Not with Will's swinging body burned into my eyes, with those words Rose scrawled on that Bible page. Maybe for Lil, life really is that black and white. Maybe Jesse's lying and stealing are unforgivable to her. But I ain't letting him boil.

I look to the right fork, where Needle Canyon continues south. In the fading daylight, I catch something flickering 'long the ridge. It glints like a shiny rock, or light playing off the barrel of a weapon. Could be a Rose Rider, keeping watch. Or Apache keeping watch over the Rose Riders. Either way, it'd mean the posse's camp is near. That's when I see another flicker, different this time. More of a glow than a glint, coming from down on the canyon floor maybe a half mile south of where I stand. I dig through the gear loaded onto the burro and pull out a pair of binoculars.

It's them all right; the Rose Riders. Seven dark shadows huddle round a fire. There were seven of 'em when we holed up in that abandoned house 'long the Salt, but Rose shot one of his own men that evening, which means one of their current group is Jesse. And also that it ain't a Rider's rifle glinting up 'long the ridge.

I sit back, thinking.

I can't go in at this hour. I ain't thick enough to walk into a gang's camp at night and be ambushed, though maybe they're thick enough to think I am. Regardless, I don't got the journal to trade, but maybe I can pretend I do.

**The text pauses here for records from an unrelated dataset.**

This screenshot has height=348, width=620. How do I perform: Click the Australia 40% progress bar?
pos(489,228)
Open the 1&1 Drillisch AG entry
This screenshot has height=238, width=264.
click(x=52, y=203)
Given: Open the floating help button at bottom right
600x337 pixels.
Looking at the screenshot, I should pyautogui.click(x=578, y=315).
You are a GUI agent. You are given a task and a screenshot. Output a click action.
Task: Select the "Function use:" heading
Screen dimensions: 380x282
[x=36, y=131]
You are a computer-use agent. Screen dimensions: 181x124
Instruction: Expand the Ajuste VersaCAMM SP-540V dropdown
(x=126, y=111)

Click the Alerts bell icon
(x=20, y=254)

And that flash 'long the ridge . . .

I scan again and see it after watching a moment or two. Even with the binoculars I can't make out who's up there.

But it gives me an idea.

Rose ain't foolish enough to believe in the ghost shooter, but I
were
traveling with an Apache scout. He don't gotta know that she left. As far as he's concerned she's still helping me. Maybe all her people, too.

I just gotta walk in there tomorrow, chin held high, and pretend like I got the journal. Then, before we make a trade, I'll change the terms. Jesse's life for the safety of Rose and his men. If'n he gives me Jesse, I won't tell my scout to shoot.

It might work.

It's gotta.

'Bout a quarter mile from their camp, I quit for the day. It's as close as I'm willing to go without risking being heard.

I don't make a fire, 'cus it ain't worth being seen.

I eat stale biscuits and drink a little from what's left in my canteen. I'll need more water soon, but that can wait till after I got Jesse back. There's that creek Lil mentioned. Hell, there's prolly even water just back the way I came, snaking through that shrub-strewn valley. But I ain't 'bout to go digging round in the dark, wasting energy and tiring myself out when I need to be sharp and keen come dawn. Plus, my ankle's finally feeling right, and I don't wanna roll it again with a poor step.

By the light of the moon, I clean my weapons. I know the feel of 'em like a blind man, 'specially my Winchester. I could load and fire it with my eyes shut.

I grip the weapon tight, thinking 'bout Pa and the day I turned eight, when he gifted me the rifle and insisted on teaching me to shoot it immediately after. When I asked why, he just said, “I ain't always gonna be around, Kate. You gotta know how to fend for yerself.”

“But you put a horse down up close,” I argued. “You kill a chicken dinner with the axe. Why's I gotta shoot a bottle from halfway 'cross the farm?”

Pa nudged my nose with his knuckle. “There are good people and there are bad people. Most folk are good. They mean well and will help a friend in need. I really do believe that. But there might come a day when you need help and the only folk round are bad ones.” He lowered his eyes to meet mine. “You gotta be yer own help in those situations. You gotta know how to fire this rifle and not miss. You hear me?”